The new organization, which includes about 45 groups, plans to boost hunting by keeping a close watch on public policy decisions and pushing for hunting-friendly regulations while making the case that the sport benefits the state economy.



The number of hunting licenses issued in Iowa has declined for 10 straight years, according to the Department of Natural Resources. The agency issued 194,019 resident hunting licenses in 2001 and that had dropped to 160,466 by 2011. Officials blamed several factors for that drop, including recent harsh winters that have hurt wildlife populations, less animal habitat and an increasingly urban population that is less likely to hunt.



Landowners Receive $5 million from SD Game, Fish and Parks

Landowners in South Dakota received more than $5 million in the past year from the state Game, Fish and Parks Department for granting public hunting access on their land. That represents about 9 percent of GFP’s operations budget and about 5 percent of the department’s total budget of $82 million. About $50 million of GFP’s budget annually comes from license, park and camping sales, with about $5 million of general funding from the Legislature and depending on the year about $20 million to $30 million in federal aid.

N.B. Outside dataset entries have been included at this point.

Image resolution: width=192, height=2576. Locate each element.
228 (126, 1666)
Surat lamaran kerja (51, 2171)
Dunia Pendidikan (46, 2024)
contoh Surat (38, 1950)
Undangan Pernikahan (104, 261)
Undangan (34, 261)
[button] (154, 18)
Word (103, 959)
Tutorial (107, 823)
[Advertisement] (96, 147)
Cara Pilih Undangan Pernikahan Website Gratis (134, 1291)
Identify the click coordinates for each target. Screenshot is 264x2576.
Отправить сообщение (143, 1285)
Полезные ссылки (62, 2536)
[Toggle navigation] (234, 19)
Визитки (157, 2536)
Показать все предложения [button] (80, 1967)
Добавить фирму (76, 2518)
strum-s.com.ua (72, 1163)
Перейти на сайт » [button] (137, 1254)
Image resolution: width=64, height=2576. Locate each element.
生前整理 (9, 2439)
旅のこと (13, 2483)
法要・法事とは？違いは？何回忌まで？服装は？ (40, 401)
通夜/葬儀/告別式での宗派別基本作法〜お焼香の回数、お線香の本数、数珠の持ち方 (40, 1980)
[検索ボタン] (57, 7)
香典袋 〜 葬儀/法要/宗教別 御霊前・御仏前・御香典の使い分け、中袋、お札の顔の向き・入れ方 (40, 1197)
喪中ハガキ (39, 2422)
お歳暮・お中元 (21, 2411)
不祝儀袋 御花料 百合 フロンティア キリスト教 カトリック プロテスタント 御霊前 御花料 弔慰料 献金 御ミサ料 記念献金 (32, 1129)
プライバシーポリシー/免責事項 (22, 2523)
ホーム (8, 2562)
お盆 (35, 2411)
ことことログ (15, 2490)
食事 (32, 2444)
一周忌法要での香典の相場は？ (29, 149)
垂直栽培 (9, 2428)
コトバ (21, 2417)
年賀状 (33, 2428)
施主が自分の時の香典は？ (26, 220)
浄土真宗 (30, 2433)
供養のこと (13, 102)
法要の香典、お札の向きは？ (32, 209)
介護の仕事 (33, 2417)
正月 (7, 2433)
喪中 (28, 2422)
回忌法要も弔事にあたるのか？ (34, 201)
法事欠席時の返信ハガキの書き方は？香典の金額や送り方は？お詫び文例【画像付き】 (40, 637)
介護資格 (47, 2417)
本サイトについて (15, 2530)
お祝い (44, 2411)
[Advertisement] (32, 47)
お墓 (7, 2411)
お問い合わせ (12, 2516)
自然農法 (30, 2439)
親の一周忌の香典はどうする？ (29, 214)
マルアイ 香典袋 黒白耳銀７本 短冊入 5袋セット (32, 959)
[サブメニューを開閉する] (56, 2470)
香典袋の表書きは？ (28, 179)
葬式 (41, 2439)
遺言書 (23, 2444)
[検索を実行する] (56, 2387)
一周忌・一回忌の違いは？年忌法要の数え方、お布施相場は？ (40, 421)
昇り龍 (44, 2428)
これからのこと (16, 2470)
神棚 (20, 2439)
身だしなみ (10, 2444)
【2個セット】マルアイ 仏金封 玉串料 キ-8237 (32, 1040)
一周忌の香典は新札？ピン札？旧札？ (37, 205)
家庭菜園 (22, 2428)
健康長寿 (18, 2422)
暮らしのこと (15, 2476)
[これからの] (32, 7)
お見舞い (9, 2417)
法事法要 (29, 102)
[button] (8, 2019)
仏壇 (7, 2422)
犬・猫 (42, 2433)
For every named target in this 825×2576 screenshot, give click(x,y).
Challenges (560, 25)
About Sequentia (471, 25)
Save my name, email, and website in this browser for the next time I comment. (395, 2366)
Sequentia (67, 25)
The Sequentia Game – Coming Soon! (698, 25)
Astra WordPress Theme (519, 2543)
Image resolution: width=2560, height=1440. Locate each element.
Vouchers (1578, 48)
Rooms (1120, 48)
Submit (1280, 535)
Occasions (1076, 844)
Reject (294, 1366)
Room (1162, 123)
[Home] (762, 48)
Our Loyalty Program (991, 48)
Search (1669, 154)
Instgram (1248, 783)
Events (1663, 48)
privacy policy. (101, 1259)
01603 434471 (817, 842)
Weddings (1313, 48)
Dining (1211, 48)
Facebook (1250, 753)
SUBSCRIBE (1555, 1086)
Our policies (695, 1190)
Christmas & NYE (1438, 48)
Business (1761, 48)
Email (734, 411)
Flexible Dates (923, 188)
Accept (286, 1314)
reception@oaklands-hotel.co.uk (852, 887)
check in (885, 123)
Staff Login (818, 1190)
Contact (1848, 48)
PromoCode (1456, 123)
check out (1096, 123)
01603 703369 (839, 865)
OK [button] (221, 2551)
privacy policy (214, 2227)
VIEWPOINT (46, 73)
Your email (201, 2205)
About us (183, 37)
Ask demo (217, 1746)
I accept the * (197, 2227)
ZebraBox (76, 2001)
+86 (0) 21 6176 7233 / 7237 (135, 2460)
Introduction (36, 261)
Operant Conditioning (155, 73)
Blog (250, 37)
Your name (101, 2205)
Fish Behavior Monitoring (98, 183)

The biggest portion of the access money went to landowners in the James River valley who enrolled in the special Conservation Reserve Enhancement program run by the department. The department paid $2.2 million to the holders of those contracts. They currently number 582, covering about 62,300 acres, with each agreement each scheduled to run 10 to 15 years. The department can take up to 100,000 acres. An equally large amount went to about 1,400 landowners who placed property in GFP’s walk-in area program. More than 1.3 million acres were contracted in 2011 at a cost of about $2.2 million to the department.



2011 SD Pheasant Harvest topped 1.5 million Birds

South Dakota is such a hotspot for pheasant hunting that even a down season still is very good. Hunters harvested more than 1.5 million pheasants in South Dakota during the 2011 season, according to an estimate by the SD Game, Fish and Parks Department. That was down from an estimated 1.8 million roosters taken by hunters in 2010.



The smaller harvest was expected, after the tough winter of 2010-2011 and the loss of habitat as farmers converted more grass acres to crops. The 2011 harvest was still the ninth-highest in the past 20 years.

Hunters again turned out in large numbers despite the lower expectations. Non-resident hunters totaled 95,077, down from 100,189 in 2010, while South Dakota hunters numbered 69,120, down from 72,465.



Bill to Increase the Cost of the Duck Stamp Introduced

Senate Bill S. 2156 would allow the Interior Secretary to adjust the price of the duck stamp, the license needed to hunt migratory waterfowl, every five years. The price of a stamp is still only $15 and has not increased since 1991. Because of that, the Duck Stamp has lost half of its purchasing power for land and habitat according to FWS Director Dan Ashe. Increasing the fee to $25, as suggested in the administration's fiscal 2013 budget, has the support of many sportsmen's and conservation groups, including Ducks Unlimited, the National Wildlife Federation, and the League.